Deleveraging by Western banks – which transferred capital back into their home countries whenever they could or simply stopped renewing credit lines to Central and Eastern European subsidiaries, coupled with a slowdown in exports to the eurozone, the countries’ main trading partner, have had a negative impact on the region’s economies.

The European Bank for Reconstruction and Development (EBRD) recently cut its outlook for the region, citing the global headwinds and as the eurozone crisis spread- but at the same time it cited Poland and Slovakia as the region’s “two brighter spots.”

Neither of those, though, is CEE’s “sleeping tiger” according to Societe Generale economists, who said in a recent research note that the Czech Republic is the one “likely to fare best in the longer run.”

The bank’s analysts used the results of a survey published in 2007 by economists George Petrakos, Paschalis Arvanitidis and Sotiris Pavleas, that revealed the most significant factors and the greatest obstacles to growth in the new European Union member states, as criteria for its calculations.

The factors – called determinants for growth in the research - used in Societe Generale’s calculations were:

the human resources in science and technology, as a share of the labor force

  • tertiary educational attainment, as a share of the 30-34 age group

  • political stability/absence of violence

  • institutions

  • paying taxes

  • gross domestic expenditure on research and development

  • innovation

  • international trade integration

  • trading across the border

  • infrastructure

  • Societe Generale’s analysts determined weightings for each of the factors and calculated their deviation from the CEE average, to get the relative position of each country in the region.

    The results of the evaluations showed the Czech Republic scoring best in terms of growth determinants, followed by Poland, Hungary, Slovakia, Bulgaria and Romania.

    “Looking at the detail we find that the Czech Republic fares best in terms of infrastructure, innovation and R&D as well as in terms of the share of human resources devoted to science and technology,” the Societe Generale analysts wrote.

    “But this last advantage is at risk of declining in the future, as the share of people in the 30-34 age group who have attained tertiary education ranks relatively low,” they said, adding that Poland was well placed to catch up in this area.

    Poland’s overall ranking was “considerably dragged down” by its relatively low level of integration in terms of international trade, as in a more open economy domestic producers are put into harsher competition which strengthens them and boosts the transfer of knowledge.
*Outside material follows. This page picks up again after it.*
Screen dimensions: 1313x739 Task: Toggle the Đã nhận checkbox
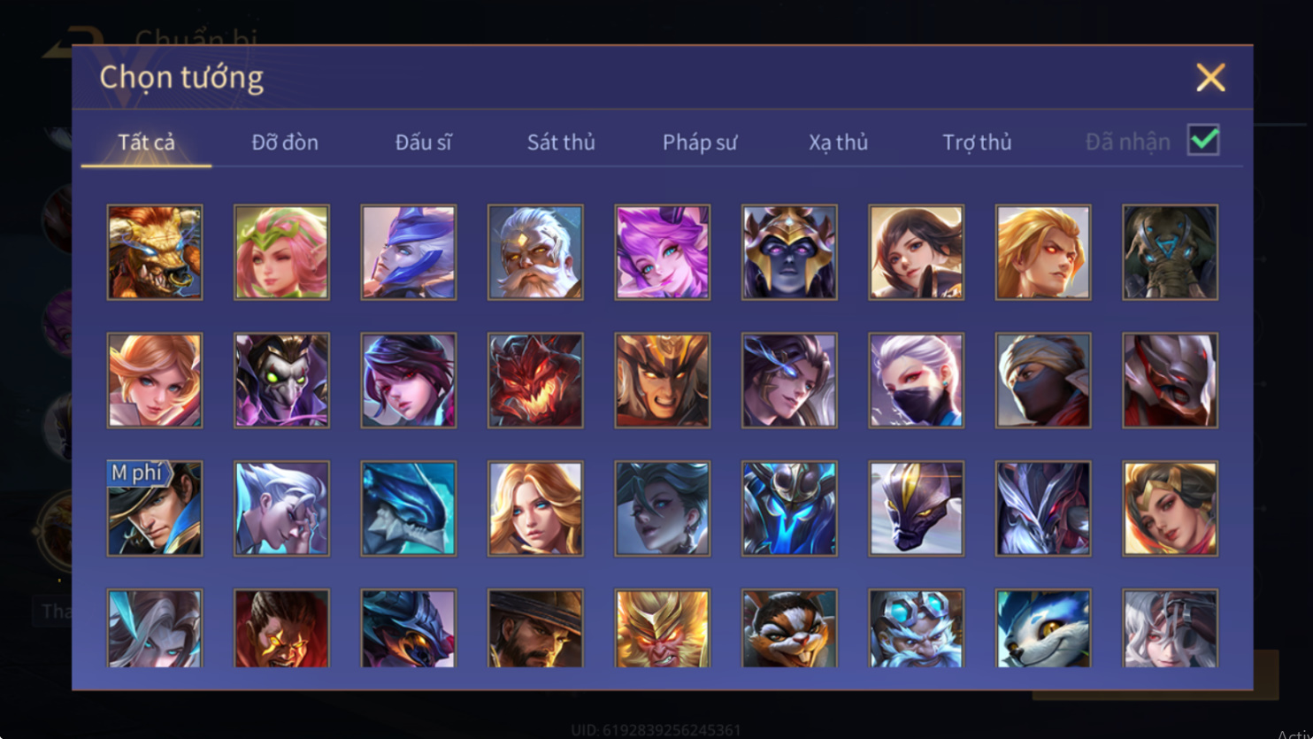[1203, 140]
    For Hungary, the scoring looked overall “well balanced,” the Societe Generale economists said, but added that the country “reveals its biggest weakness in the area of political environment.”

    Laggard Romania’s results “turned out very weak relative to the other CEE countries, with weaknesses in almost all areas, most of all the quality of human capital, the political environment, infrastructure, innovation and R&D,” the analysts wrote.